-- Problem statement --
Copy out every one of the records below word for word, but leave the pictures out of your answer.

Screenshot and document pointing data:
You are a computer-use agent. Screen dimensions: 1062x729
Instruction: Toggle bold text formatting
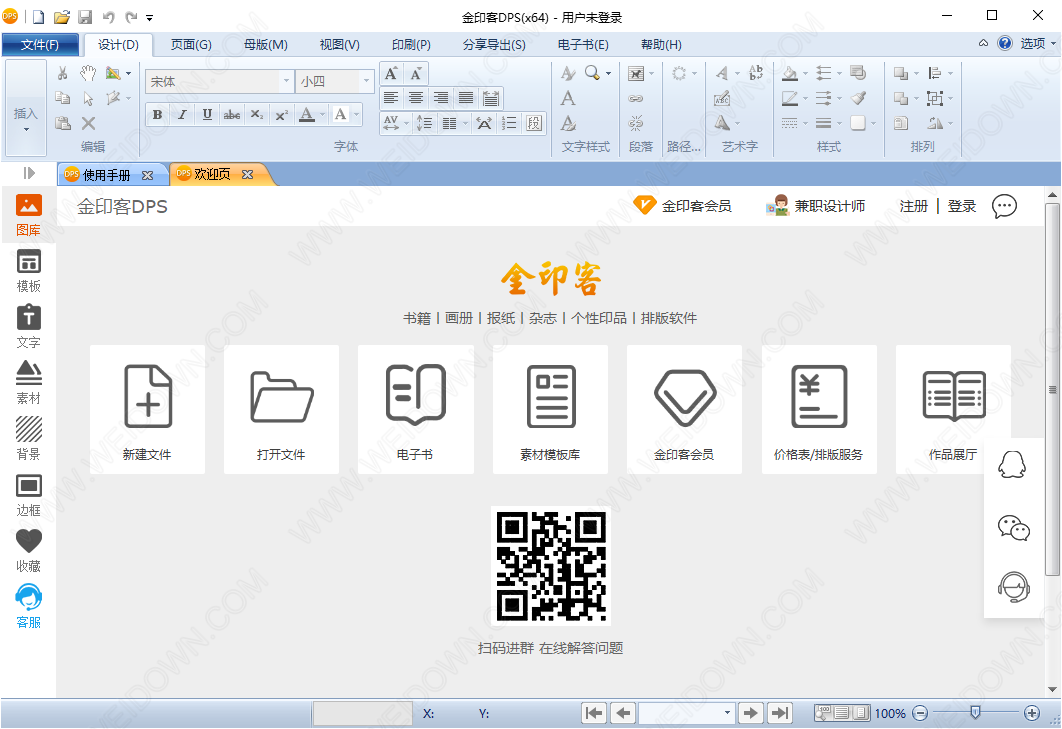pyautogui.click(x=157, y=115)
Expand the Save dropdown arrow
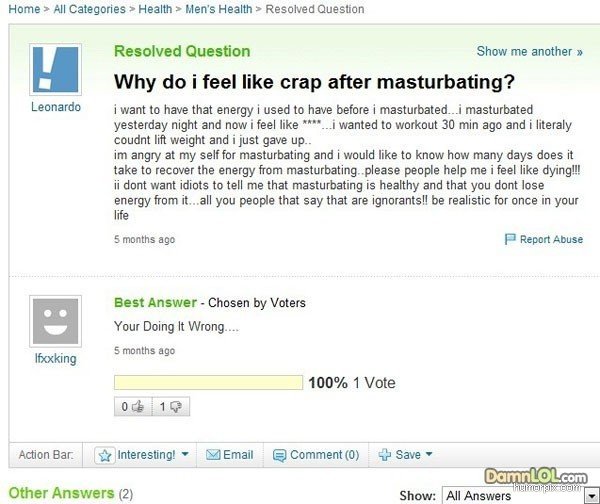The height and width of the screenshot is (504, 600). point(429,455)
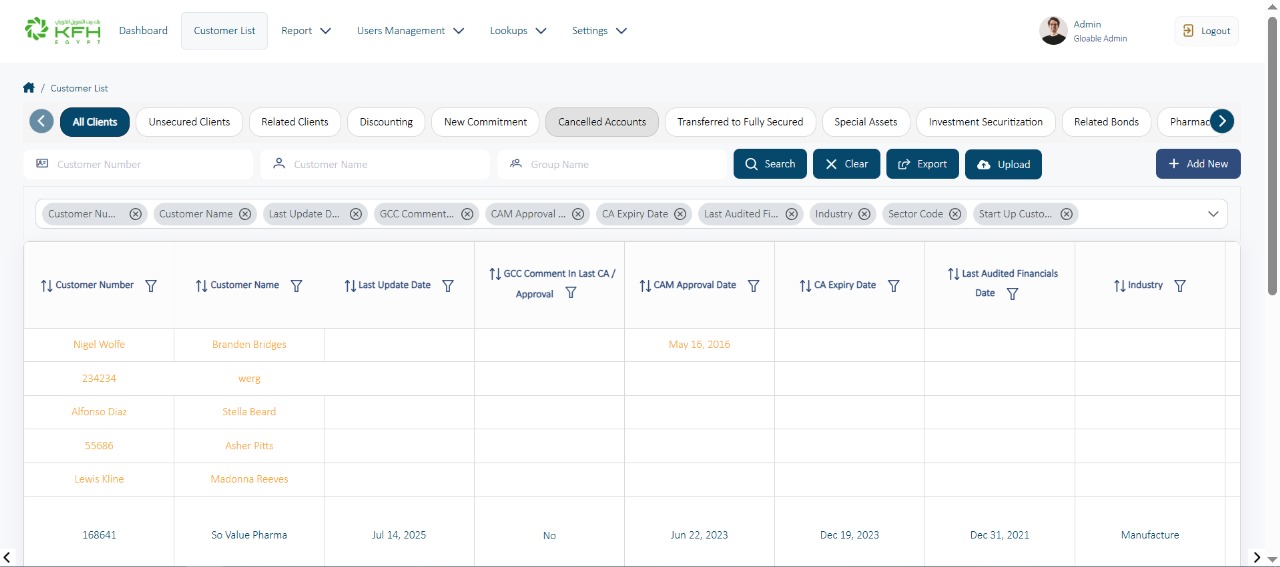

-- Answer to the exercise --
You are a computer-use agent. Screen dimensions: 1062x729
Instruction: Toggle bold text formatting
pyautogui.click(x=157, y=115)
Expand the Save dropdown arrow
The height and width of the screenshot is (504, 600). point(429,455)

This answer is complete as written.